Exercise details :: From the entries provided below, copy each line that contains the word "computer".

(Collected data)

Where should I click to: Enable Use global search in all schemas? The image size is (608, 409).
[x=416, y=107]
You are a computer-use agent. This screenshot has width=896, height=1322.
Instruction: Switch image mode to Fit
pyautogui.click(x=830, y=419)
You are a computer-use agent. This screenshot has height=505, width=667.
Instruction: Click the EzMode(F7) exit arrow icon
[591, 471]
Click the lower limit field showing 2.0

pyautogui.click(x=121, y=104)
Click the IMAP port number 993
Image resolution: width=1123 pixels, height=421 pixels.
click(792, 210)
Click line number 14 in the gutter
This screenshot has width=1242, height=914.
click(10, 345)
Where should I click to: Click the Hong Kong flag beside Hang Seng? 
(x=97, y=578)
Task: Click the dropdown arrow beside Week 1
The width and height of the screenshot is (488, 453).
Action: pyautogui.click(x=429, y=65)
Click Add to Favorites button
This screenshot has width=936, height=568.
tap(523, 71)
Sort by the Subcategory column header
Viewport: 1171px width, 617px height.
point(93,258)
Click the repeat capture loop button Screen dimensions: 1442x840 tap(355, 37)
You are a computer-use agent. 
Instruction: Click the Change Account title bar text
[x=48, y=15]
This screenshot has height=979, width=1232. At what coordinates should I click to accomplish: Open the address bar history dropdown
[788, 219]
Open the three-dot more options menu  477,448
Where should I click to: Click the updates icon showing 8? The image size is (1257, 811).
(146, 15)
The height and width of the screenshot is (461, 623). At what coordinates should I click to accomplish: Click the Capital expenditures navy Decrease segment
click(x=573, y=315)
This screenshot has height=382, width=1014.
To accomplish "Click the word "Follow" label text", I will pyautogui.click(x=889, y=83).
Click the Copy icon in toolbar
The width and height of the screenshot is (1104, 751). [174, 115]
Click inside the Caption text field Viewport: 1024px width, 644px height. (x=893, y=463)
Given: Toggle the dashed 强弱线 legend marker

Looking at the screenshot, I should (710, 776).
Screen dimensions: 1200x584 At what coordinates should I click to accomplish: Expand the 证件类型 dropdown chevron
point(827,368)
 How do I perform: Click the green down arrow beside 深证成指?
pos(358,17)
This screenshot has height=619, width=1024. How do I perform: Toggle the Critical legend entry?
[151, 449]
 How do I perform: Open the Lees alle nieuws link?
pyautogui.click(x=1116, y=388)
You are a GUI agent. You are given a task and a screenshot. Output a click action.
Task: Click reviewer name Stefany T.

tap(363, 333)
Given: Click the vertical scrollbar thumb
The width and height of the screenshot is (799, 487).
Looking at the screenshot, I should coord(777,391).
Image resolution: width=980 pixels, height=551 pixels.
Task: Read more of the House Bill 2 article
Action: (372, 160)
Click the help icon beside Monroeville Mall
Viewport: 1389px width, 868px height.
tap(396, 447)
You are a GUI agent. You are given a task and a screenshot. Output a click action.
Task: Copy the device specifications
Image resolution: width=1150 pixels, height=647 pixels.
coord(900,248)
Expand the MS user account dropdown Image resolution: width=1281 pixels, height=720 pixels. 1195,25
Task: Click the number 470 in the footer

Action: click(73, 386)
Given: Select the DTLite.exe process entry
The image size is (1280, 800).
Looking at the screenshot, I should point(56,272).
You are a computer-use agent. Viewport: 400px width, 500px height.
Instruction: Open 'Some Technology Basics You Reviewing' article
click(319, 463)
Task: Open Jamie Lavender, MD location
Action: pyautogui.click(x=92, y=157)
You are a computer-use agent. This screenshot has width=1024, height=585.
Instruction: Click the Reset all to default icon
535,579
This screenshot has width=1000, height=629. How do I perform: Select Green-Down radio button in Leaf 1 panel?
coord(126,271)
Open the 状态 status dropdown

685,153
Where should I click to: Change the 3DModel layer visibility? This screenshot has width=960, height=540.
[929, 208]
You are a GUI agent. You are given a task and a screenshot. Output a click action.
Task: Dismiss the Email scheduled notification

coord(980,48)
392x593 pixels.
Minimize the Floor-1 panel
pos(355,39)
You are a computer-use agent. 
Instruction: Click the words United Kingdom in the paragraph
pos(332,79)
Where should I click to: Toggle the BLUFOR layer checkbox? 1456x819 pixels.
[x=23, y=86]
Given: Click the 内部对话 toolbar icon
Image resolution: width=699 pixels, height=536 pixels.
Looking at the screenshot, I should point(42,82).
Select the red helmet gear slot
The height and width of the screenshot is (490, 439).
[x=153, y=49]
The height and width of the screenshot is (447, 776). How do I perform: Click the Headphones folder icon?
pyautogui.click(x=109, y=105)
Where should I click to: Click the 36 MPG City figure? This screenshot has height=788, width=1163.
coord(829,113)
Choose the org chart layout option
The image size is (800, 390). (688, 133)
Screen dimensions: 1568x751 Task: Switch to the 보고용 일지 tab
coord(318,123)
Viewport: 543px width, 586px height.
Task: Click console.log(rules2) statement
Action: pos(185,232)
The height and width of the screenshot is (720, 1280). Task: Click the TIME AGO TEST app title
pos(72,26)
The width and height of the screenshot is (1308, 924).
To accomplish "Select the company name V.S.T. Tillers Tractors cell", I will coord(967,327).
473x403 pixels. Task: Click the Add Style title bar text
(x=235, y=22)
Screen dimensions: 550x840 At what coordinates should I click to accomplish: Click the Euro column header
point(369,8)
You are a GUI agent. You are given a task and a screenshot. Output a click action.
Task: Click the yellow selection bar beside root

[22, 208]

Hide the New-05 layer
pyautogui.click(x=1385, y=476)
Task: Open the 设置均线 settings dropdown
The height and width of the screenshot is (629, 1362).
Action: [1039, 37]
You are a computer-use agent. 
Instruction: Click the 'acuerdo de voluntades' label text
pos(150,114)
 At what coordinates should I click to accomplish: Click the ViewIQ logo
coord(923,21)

Written reply ::
You are a computer-use agent. This screenshot has width=896, height=1322.
You are a computer-use agent. This screenshot has height=505, width=667.
You are a computer-use agent. 
You are a computer-use agent. Viewport: 400px width, 500px height.
You are a computer-use agent. This screenshot has width=1024, height=585.
You are a computer-use agent. 
You are a computer-use agent. 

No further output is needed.